The objective of the project is to develop advanced closed loop processes for the generation of electricity through salinity gradients in a reverse electrodialysis stack. A full description of the project and its partners is is available here.
This position is aimed at the development, commissioning and testing of a RED cell that will be used to determine the ionic fluxes in the presence and absence of electrical fields. The fluxes through the membranes will be modelled in detail using the Maxwell-Stefan theory in order to be able to obtain the fundamental properties of the materials from the experimental results.
The successful candidate will be responsible for the commissioning of the bespoke experimental cell and the development of the dynamic model of the system.
The model will be used to determine the physical parameters from the experimental results and will form the basis for the steady-state model of the RED stack to be coupled to Unisim, the Honeywell process simulator, for the simulation of the overall closed loop RED-Heat to power process.

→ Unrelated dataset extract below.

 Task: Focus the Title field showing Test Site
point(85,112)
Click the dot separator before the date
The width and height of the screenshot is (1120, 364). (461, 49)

The project includes several industrial and academic partners who will provide data and guidance on the requirements of the experimental cell.
The successful candidate for this position should have a PhD in Chemical Engineering or other relevant field and have extensive experience in liquid phase membrane processes, both experimental and modelling. Experience in nonlinear parameter regression and modelling of salt solutions is desirable.
The post is expected to start in September 2017.